Page updated 18th September 2020 – You can read the response Hilary has now had from the Minister of State for School Standards about this issue here https://www.hilarybennmp.com/wp-content/uploads/sites/285/2020/06/2020-0032098-Rt-Hon-Hilary-Benn-MP-signed-response.pdf
I have been contacted by many constituents about Black British history in the national curriculum following the brutal killing of George Floyd in the USA.
I agree that schools need to teach children about Black British history. It is vital that future generations here in Leeds and across the country learn about the role that Black Britons have played in our country’s story and in the struggle for racial equality, not least because understanding the breadth of our history is crucial to tackling the injustices and racism in our society and around the world that persist today.

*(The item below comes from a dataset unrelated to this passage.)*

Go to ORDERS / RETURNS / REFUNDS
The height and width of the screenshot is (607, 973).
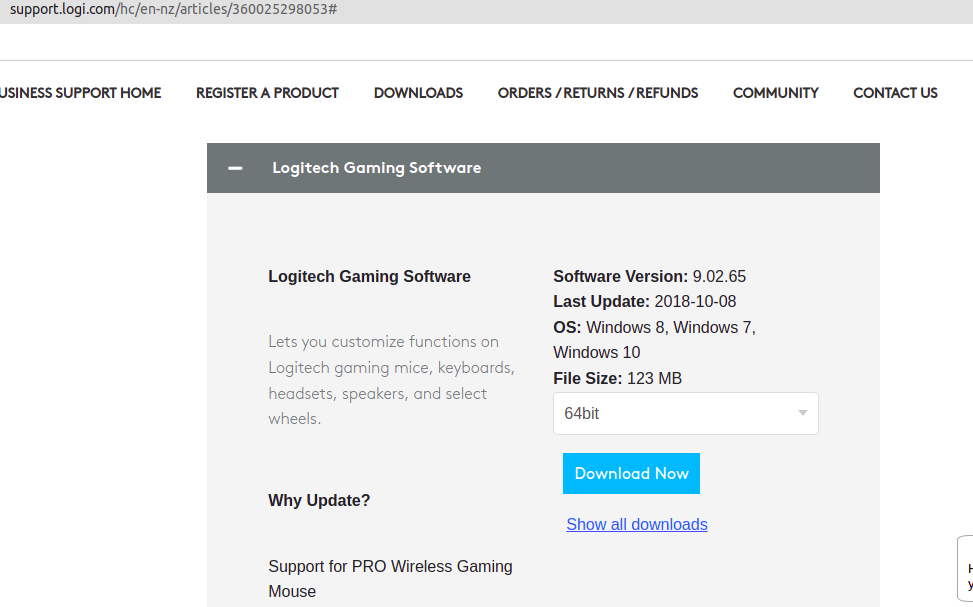[597, 92]
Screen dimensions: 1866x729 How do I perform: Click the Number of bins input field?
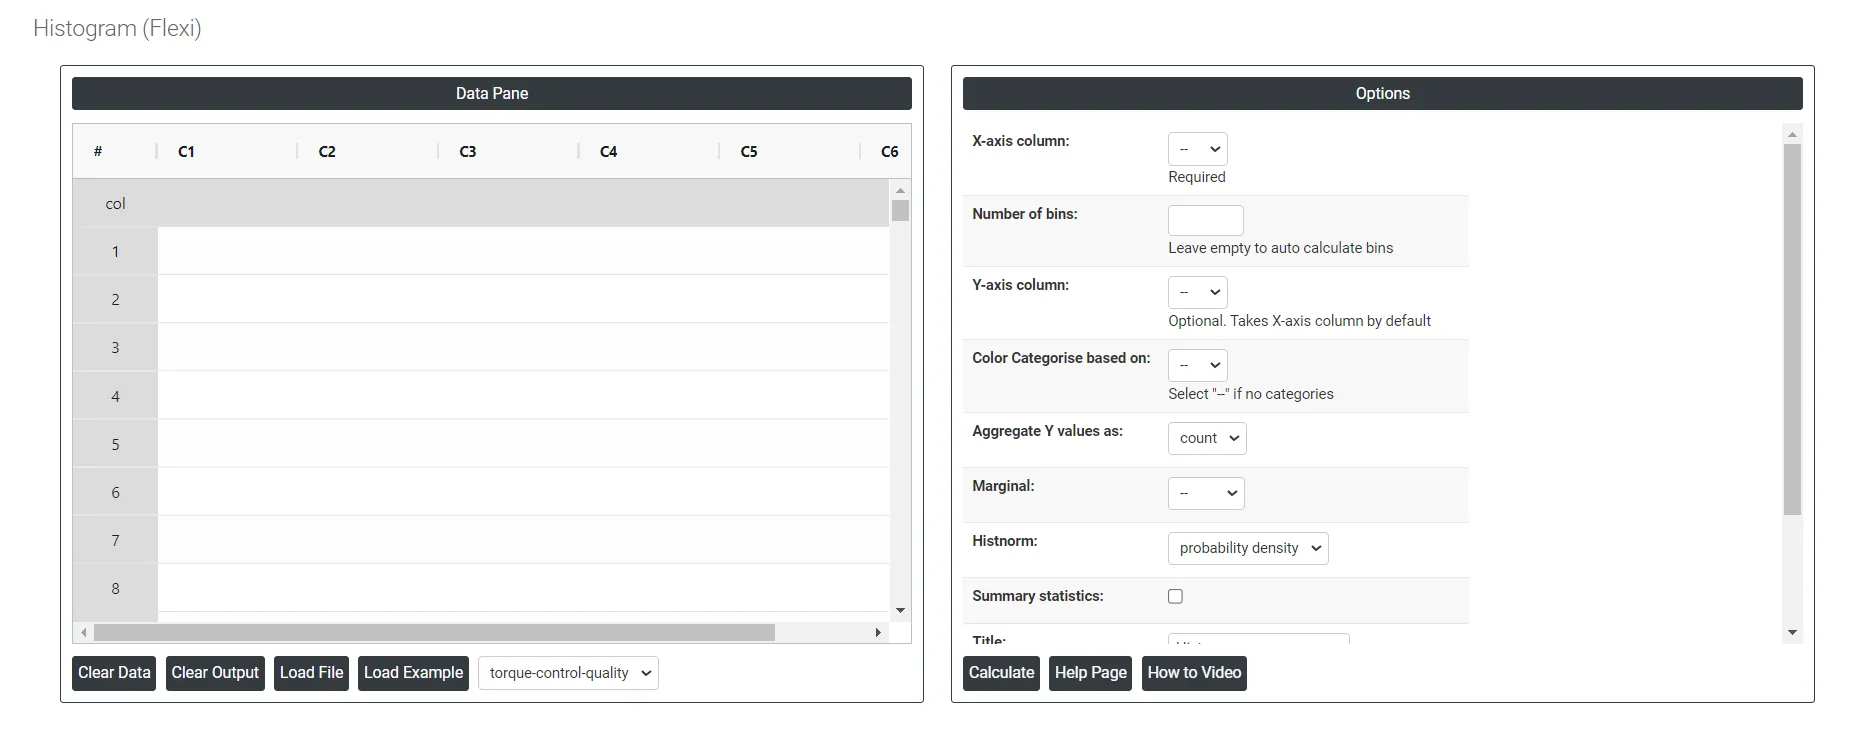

The Black Curriculum initiative published a report in January 2020 on Black British History in the National Curriculum. It explores how the “current History National Curriculum systematically omits the contribution of Black British history in favour of a dominant White, Eurocentric curriculum that fails to reflect our multi ethnic and broadly diverse society”. I am also aware that the Runnymede Trust has said, “the way history is taught in our schools often fails to include Black British histories, and broader British histories of empire and migration”.
The Government has recently stated that it “believes teachers should be able to use their own knowledge and expertise to determine how they teach their pupils, and to make choices about what they teach. As part of a broad and balanced curriculum, pupils should be taught about different societies, and how different groups have contributed to the development of Britain, and this can include the voices and experience of Black people.”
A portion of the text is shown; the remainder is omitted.